Outro ponto que merece destaque fora a menção realizada em pronunciamento oficial em que Bolsonaro mencionou “Eu sou a Constituição”, o qual demonstrou sua incompreensão do conceito de República e da democracia. Em outras palavras, o Poder emana do povo e não de apenas um indivíduo, a personalização dos poderes representa uma grave infração à moralidade administrativa e à Constituição.
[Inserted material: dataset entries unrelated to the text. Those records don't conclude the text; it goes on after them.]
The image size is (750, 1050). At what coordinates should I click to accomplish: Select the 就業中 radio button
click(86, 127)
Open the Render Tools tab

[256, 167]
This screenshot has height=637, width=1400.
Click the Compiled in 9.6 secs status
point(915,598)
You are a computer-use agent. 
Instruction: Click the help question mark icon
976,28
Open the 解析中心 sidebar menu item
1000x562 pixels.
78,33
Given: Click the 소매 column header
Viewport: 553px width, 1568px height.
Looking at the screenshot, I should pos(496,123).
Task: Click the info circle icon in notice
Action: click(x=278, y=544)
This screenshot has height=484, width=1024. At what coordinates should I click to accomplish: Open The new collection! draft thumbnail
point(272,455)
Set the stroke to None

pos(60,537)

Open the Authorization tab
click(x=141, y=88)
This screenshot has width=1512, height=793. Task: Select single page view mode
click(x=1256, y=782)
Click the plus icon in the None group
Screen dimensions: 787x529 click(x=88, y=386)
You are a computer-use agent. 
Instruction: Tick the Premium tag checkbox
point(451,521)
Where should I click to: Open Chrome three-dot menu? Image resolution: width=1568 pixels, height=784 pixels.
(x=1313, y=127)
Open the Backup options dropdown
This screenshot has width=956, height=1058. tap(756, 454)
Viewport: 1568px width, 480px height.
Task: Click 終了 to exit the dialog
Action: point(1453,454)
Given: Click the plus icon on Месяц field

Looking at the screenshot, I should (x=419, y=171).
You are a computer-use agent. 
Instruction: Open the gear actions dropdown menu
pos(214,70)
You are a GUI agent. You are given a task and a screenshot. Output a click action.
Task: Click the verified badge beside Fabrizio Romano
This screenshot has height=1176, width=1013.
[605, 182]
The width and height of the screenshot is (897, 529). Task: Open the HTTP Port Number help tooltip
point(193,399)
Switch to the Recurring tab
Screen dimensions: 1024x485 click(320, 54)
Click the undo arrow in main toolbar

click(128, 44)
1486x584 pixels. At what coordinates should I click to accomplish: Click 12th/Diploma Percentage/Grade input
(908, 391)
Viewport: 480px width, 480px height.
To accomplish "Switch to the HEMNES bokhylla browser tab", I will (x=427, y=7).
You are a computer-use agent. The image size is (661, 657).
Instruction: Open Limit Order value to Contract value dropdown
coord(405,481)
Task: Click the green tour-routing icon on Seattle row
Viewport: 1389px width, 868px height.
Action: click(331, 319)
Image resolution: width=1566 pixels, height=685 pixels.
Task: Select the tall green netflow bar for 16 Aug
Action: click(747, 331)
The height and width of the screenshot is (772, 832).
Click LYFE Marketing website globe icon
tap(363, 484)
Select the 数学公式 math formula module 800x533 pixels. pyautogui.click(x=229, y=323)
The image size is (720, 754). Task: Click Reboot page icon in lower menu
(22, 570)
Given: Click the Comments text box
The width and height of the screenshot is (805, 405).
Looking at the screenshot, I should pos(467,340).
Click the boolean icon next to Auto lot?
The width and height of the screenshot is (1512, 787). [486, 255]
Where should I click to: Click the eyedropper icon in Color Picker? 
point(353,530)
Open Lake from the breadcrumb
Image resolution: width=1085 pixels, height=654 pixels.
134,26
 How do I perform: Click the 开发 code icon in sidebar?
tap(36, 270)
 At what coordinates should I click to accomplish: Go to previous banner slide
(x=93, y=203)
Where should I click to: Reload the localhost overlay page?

Com o que foi dito, percebe-se que o comportamento do presidente da República é incompatível com os ditames constitucionais, sendo possível o enquadramento do crime de responsabilidade e a eventual perda de mandato como instrumento a preservar a Constituição e as instituições democráticas de um político que a todo momento tenta emplacar em sua imagem a criação de um iconoclasta, quando, na verdade demonstra a incipiência de um ególatra embriagado pelo poder e desafeto pela democracia. O “mito” precisa sair da caverna.
Bruno Talpai é advogado, bacharel em Direito pela Pontifícia Universidade Católica de São Paulo – PUC/SP, Mestrando em Direito do Estado pela Universidade de São Paulo – USP, Mestrando em Constitucional e Processual Tributário pela Pontifícia Universidade Católica de São Paulo – PUC/SP e Pós-Graduando em Ciência Política pela Fundação Escola de Sociologia de São Paulo – FESPSP.